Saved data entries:
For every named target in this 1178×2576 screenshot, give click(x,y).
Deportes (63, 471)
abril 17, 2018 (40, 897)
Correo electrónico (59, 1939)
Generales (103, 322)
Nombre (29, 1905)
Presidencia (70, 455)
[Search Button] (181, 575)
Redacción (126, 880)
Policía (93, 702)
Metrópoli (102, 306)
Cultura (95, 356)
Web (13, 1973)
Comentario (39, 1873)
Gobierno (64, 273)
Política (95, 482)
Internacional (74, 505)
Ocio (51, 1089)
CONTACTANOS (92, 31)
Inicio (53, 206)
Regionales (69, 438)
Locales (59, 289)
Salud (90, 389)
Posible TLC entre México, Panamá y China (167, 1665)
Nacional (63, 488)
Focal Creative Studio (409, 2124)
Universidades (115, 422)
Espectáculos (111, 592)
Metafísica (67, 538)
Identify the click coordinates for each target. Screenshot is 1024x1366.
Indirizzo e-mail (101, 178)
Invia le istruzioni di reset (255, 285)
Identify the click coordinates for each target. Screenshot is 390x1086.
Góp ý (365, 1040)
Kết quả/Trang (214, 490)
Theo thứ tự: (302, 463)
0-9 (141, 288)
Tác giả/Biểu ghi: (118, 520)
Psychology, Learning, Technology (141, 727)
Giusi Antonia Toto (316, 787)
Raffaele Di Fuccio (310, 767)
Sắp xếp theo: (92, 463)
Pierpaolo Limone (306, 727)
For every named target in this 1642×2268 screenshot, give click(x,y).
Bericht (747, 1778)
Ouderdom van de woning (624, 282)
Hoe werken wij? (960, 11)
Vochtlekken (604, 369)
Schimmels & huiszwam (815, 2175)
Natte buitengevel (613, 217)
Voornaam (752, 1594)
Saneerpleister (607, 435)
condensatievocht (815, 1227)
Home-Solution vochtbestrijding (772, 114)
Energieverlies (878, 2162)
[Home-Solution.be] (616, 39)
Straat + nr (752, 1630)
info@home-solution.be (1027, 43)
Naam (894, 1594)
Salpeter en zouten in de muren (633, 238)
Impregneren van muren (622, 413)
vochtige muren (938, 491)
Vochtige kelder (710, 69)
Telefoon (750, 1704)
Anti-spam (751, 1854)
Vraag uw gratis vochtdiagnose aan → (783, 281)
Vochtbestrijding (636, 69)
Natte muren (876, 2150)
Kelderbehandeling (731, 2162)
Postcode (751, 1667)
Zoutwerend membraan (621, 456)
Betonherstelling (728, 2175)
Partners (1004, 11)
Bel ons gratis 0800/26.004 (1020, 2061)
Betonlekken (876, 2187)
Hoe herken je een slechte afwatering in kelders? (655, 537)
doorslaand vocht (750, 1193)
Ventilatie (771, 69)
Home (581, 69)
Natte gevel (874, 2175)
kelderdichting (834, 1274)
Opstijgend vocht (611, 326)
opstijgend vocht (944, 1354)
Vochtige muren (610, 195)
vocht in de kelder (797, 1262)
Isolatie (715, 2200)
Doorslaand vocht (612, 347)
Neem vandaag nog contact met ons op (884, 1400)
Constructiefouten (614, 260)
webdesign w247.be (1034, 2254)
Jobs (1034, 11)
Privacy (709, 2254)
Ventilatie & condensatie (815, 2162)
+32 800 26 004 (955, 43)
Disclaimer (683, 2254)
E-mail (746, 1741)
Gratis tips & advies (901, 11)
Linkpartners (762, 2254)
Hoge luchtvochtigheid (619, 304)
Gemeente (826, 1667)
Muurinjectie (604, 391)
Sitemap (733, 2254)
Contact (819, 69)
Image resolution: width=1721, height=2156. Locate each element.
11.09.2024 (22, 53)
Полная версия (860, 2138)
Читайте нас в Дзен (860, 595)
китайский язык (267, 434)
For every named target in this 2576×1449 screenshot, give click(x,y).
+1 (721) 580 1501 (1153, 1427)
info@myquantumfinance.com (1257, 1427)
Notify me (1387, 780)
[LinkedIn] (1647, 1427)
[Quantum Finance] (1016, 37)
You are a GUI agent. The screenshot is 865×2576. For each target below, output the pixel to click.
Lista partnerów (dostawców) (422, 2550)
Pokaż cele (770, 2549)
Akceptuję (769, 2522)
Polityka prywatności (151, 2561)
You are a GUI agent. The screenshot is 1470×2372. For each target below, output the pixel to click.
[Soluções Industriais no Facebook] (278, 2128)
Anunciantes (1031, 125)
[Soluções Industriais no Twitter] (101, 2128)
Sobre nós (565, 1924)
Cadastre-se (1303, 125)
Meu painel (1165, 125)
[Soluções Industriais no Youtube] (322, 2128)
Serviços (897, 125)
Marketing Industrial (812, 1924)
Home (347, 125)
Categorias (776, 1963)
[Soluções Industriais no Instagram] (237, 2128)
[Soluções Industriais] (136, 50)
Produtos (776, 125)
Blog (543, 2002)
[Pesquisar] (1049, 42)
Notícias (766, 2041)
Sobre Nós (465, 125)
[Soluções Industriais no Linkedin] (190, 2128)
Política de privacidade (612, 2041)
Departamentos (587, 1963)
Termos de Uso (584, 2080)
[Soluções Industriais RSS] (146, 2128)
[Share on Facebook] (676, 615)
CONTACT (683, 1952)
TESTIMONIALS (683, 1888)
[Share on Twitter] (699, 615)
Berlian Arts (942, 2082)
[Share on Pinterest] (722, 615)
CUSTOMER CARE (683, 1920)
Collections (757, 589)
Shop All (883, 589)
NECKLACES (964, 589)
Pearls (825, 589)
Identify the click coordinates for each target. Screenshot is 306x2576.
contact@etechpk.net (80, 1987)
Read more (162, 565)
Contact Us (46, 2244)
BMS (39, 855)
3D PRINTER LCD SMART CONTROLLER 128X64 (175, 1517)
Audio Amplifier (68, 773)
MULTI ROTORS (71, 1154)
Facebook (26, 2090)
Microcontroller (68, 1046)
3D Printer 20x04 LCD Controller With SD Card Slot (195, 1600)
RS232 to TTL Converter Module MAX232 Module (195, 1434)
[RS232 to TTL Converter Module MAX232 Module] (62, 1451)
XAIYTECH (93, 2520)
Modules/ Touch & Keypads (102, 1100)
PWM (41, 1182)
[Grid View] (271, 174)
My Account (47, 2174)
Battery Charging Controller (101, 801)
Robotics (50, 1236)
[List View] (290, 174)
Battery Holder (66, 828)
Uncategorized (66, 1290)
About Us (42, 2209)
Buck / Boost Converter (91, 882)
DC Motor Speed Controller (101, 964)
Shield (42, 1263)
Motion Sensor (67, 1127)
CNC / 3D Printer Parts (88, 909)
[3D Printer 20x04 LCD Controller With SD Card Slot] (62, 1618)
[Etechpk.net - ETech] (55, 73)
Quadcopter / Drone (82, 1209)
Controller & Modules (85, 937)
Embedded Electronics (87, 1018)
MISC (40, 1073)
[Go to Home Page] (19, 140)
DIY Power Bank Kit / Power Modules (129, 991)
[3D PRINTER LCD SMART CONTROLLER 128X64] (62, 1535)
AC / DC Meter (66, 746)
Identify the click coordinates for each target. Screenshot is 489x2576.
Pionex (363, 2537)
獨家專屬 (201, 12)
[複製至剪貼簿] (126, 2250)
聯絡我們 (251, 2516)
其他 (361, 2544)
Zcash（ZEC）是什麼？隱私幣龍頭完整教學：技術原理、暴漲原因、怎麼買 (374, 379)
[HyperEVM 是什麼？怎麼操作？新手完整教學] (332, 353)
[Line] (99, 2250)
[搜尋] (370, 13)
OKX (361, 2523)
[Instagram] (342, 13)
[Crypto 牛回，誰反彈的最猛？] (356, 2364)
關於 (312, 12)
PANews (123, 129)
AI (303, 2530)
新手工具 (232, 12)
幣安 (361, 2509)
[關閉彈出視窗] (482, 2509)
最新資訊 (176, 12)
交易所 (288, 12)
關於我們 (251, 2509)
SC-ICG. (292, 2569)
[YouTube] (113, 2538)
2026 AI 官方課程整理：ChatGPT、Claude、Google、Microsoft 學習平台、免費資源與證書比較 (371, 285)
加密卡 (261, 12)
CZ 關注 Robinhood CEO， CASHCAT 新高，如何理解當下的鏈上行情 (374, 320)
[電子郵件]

Try it:
Quote, word for word, every line from the top of the entries through the line that holds "Straat + nr (752, 1630)".

Expected output:
For every named target in this 1178×2576 screenshot, give click(x,y).
Deportes (63, 471)
abril 17, 2018 (40, 897)
Correo electrónico (59, 1939)
Generales (103, 322)
Nombre (29, 1905)
Presidencia (70, 455)
[Search Button] (181, 575)
Redacción (126, 880)
Policía (93, 702)
Metrópoli (102, 306)
Cultura (95, 356)
Web (13, 1973)
Comentario (39, 1873)
Gobierno (64, 273)
Política (95, 482)
Internacional (74, 505)
Ocio (51, 1089)
CONTACTANOS (92, 31)
Inicio (53, 206)
Regionales (69, 438)
Locales (59, 289)
Salud (90, 389)
Posible TLC entre México, Panamá y China (167, 1665)
Nacional (63, 488)
Focal Creative Studio (409, 2124)
Universidades (115, 422)
Espectáculos (111, 592)
Metafísica (67, 538)
Identify the click coordinates for each target. Screenshot is 1024x1366.
Indirizzo e-mail (101, 178)
Invia le istruzioni di reset (255, 285)
Identify the click coordinates for each target. Screenshot is 390x1086.
Góp ý (365, 1040)
Kết quả/Trang (214, 490)
Theo thứ tự: (302, 463)
0-9 (141, 288)
Tác giả/Biểu ghi: (118, 520)
Psychology, Learning, Technology (141, 727)
Giusi Antonia Toto (316, 787)
Raffaele Di Fuccio (310, 767)
Sắp xếp theo: (92, 463)
Pierpaolo Limone (306, 727)
For every named target in this 1642×2268 screenshot, give click(x,y).
Bericht (747, 1778)
Ouderdom van de woning (624, 282)
Hoe werken wij? (960, 11)
Vochtlekken (604, 369)
Schimmels & huiszwam (815, 2175)
Natte buitengevel (613, 217)
Voornaam (752, 1594)
Saneerpleister (607, 435)
condensatievocht (815, 1227)
Home-Solution vochtbestrijding (772, 114)
Energieverlies (878, 2162)
[Home-Solution.be] (616, 39)
Straat + nr (752, 1630)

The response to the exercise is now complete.